The Danish miniseries “Blinded – Shadows of the Past” – media

The perpetrator is a brutal sadist with the typical characteristics of a serial killer: the perfectly normal neighbor next door, an inconspicuous average guy. Loving father of a young son. Single parent because the woman is pursuing a career in Singapore. Employed in a sawmill, valued by the boss and colleagues. Sportsman, nice smile, lumberjack shirt. Domestic, friendly, reliable. If his boy has spanked someone else at school, sits down with the teacher and everyone involved for a mediation session. Jumps in to help when a complete stranger to him can’t pay at the gas station because she forgot her wallet. one like that His name: Peter Vinge (Tobias Santelmann). He kills men. Before he strangles them, he scratches their skin with a knife and revels in their torment.

Now please don’t get excited! The fact that the murderer is revealed in a crime series review is not a bad spoiler. Blinded – shadows of the past on Arte belongs to those series in which the perpetrator is known from the first episode – a subgenre in which the tension is not fed by the whodunit, but by the specific how and what: how the killer (and what goes on in him) proceeds. How he gets by for a long time and then makes mistakes. How the investigators are gradually catching up on him – with the special attraction that we as viewers have knowledge of the perpetrators and are always a little bit ahead of them. A prime example of this type of game that is hard to top is the British series The Fall – Death in Belfast where the sensationally cool, elegant, silky-smooth Gillian Anderson and charming Jamie Dornan (as serial killer Paul Spector) orbit each other in a captivating game of cat and mouse (can be seen in the ZDF media library).

The extensive forest areas of the island of Funen play a special role

Screenwriter Ina Bruhn certainly had it too the case in mind as she for Blinded – shadows of the past relevant set pieces together into a Nordic Noir with insight into the perpetrator. She doesn’t reinvent the genre, but uses it in a dark Danish way in a very focused, stringent and suspenseful way in the context of a rural setting, as it is presented here on the unspectacular island of Funen, whose extensive forest areas play a special role. The cool late autumn mood, the earthy colors, the warm lights, coats and sweaters do the rest. The serial killer faces three women, of which the calm, considered profiler Louise Bergstein (Natalie Madueño) is the actual main character. She was also in the first season of this Danish series anthology Darkness: shadows of the past as an investigator (2019 at Arte). The whole thing is an offshoot of the series Northern Lights – killers without regrets, who attracted attention with gruesome murders. Even Blinded is certainly not for children and sensitive viewers.
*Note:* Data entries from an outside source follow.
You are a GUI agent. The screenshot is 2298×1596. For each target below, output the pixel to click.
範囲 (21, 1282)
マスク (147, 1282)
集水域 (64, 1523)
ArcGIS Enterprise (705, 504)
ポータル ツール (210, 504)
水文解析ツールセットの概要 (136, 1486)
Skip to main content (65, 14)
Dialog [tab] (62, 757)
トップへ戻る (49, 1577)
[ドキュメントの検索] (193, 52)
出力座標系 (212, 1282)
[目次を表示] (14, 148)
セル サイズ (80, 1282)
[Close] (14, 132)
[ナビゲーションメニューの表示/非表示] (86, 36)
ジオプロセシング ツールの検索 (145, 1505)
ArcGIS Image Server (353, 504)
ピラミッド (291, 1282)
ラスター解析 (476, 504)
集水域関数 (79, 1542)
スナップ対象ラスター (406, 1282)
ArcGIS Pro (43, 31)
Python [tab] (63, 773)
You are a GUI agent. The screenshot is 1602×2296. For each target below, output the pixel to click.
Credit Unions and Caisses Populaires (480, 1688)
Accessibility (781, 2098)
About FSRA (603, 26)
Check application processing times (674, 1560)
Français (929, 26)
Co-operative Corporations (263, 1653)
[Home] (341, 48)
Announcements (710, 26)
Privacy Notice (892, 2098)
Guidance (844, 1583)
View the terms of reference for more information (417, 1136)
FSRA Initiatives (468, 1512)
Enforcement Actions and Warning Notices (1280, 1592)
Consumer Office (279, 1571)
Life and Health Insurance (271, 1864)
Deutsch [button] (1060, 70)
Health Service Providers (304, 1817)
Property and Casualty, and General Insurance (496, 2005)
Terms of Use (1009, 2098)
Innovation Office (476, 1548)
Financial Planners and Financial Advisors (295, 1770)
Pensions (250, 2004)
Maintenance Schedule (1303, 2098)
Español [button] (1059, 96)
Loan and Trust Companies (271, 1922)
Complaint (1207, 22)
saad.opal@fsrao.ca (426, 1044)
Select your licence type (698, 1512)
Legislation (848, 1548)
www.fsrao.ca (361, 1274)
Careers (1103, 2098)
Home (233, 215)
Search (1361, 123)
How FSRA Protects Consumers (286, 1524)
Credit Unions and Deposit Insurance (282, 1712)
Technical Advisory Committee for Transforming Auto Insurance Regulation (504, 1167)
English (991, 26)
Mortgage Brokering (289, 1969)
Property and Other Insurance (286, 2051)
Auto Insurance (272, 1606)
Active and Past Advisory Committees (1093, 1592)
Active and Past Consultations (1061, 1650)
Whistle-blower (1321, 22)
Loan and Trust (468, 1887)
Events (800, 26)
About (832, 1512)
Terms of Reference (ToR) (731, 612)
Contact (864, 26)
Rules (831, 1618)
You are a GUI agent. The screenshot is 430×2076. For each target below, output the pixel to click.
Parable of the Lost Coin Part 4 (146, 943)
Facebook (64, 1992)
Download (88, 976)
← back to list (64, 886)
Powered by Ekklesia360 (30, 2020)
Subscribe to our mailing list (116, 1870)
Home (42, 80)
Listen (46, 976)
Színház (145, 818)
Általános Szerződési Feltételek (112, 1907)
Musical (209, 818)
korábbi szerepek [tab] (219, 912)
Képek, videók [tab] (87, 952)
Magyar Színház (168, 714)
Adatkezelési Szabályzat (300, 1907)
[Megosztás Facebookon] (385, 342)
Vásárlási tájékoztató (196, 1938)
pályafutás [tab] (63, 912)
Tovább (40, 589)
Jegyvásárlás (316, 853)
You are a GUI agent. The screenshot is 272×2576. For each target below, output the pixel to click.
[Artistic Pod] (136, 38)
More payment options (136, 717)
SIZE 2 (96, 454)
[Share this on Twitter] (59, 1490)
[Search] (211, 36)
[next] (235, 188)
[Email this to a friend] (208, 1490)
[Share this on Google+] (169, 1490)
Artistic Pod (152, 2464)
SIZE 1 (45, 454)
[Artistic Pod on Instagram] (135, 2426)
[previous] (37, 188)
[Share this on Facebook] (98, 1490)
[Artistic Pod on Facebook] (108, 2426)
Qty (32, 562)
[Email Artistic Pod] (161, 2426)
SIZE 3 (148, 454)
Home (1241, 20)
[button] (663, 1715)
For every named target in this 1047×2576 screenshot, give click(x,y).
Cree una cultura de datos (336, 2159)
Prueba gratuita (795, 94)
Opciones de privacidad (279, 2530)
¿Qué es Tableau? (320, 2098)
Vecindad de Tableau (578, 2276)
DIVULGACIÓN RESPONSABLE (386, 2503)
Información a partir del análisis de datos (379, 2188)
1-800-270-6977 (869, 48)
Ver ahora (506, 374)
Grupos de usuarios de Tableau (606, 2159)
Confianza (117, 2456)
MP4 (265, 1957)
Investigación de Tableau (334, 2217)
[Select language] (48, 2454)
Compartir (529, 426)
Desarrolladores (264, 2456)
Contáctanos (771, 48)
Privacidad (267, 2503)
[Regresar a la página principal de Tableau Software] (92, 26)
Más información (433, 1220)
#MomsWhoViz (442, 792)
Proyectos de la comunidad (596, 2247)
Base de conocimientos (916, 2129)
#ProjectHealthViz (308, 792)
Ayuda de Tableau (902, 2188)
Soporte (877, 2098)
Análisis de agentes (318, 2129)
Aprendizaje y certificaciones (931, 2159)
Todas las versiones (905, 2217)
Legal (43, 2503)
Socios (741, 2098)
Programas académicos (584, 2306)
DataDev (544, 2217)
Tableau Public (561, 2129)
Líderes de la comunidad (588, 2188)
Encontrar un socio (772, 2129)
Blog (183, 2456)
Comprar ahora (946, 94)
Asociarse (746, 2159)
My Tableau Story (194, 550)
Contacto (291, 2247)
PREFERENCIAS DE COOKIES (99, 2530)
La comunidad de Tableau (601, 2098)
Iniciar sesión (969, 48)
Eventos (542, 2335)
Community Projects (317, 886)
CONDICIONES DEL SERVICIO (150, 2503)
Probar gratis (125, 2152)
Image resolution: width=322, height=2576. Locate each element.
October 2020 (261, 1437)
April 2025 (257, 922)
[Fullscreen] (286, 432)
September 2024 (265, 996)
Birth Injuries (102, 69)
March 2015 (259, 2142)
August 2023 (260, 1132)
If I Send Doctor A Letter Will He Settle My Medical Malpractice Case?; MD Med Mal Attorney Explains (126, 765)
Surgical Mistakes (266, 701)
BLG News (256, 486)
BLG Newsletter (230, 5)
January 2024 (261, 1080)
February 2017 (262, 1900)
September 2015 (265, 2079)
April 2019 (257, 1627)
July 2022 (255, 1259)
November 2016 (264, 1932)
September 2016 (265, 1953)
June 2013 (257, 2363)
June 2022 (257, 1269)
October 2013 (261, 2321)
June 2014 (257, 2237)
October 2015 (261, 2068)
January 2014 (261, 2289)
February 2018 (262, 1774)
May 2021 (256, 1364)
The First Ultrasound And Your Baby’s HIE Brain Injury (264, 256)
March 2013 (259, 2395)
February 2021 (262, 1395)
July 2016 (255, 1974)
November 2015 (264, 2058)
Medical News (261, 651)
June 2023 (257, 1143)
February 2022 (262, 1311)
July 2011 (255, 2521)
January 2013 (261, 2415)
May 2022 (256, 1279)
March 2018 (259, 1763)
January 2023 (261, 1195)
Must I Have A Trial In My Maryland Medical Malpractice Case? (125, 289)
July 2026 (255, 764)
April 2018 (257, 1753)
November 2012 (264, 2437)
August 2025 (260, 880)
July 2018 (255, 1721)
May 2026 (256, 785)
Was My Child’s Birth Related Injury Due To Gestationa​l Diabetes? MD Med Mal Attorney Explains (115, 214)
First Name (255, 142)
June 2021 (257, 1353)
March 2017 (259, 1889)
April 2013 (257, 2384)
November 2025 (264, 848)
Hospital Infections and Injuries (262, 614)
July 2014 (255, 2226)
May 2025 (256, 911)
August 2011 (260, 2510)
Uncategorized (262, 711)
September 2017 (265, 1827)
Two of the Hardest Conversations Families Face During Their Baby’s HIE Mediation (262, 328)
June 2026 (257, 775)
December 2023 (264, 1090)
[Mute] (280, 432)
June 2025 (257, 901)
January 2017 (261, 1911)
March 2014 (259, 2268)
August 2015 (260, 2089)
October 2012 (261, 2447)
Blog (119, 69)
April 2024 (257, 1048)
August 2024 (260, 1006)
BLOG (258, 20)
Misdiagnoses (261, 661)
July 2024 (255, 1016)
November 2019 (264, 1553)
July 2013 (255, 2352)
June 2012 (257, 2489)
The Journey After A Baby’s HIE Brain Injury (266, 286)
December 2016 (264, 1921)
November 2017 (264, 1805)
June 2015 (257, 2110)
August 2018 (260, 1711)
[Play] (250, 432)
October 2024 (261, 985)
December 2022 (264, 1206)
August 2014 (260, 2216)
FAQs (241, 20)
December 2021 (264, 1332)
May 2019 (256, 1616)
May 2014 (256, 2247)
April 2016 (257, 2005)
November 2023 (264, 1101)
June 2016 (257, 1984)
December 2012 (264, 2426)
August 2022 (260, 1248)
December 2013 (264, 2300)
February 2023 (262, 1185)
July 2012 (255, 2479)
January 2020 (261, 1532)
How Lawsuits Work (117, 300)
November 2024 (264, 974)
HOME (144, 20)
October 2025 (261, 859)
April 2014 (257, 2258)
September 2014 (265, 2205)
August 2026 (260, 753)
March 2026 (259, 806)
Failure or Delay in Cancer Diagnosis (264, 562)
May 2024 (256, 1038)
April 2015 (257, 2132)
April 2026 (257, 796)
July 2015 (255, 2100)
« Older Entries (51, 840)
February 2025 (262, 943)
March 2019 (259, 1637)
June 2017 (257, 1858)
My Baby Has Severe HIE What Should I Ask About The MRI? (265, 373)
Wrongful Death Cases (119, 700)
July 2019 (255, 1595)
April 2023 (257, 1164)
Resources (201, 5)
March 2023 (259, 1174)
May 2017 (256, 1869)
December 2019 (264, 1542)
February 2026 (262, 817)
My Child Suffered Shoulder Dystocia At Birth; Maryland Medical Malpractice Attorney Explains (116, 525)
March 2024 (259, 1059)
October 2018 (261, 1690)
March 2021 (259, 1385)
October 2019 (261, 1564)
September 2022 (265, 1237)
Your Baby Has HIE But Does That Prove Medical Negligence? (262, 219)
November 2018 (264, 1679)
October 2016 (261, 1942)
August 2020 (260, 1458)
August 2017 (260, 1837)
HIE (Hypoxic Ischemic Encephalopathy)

Natalie Madueño as the shrewd, level-headed case analyst Louise Bergstein.

(Photo: Per Arnesen)

Louise Bergstein comes to the provinces from Copenhagen because Alice Ejbye (Solbjørg Højfeldt), once her mother’s best friend, called her. The confident judge, an impressive matron, has cancer and not long to live. She doesn’t want to die without finding out who killed her son, who was brutally murdered five years ago. Two other young men died, but the perpetrator was never caught. Alice, who has nothing to lose, will challenge him personally over the course of the eight episodes. The local policewoman Karina Hørup (Helle Fagralid), who unfortunately remains pale as a character, involves Louise in the investigation. Because after a five-year break, the killer strikes again, and the level-headed way in which Louise thinks about the case and creates a criminal profile makes an impression. In general, Louise is anything but an arrogant better policewoman from the city. One could almost call her temperamental in her withdrawn manner. The fact that she gets closer to the perpetrator than she should as a psycho professional also shows her as unstable.

If you need action, this is not the place for you. This series draws its quiet strength from the calm, the slow narrative flow, the trivialities and banalities of normality. There is plenty of time to look around the interiors of the apartments and the faces. There is no sunlight. Creepy thrives in the dark. Since the perpetrator is nocturnal, the Nordic Noir genre literally becomes a Nordic Nuit with horror film elements (director: Jonas Alexander Arnby) – especially when Peter Vinge invades strangers’ apartments like a ghost and stands by the beds of sleeping people with his knife. He’s one of those hurt men that turns into a nightmare.

Blinded – shadows of the pastArte, Thursday, 9:45 p.m., episodes 1 to 3. All episodes in the media library.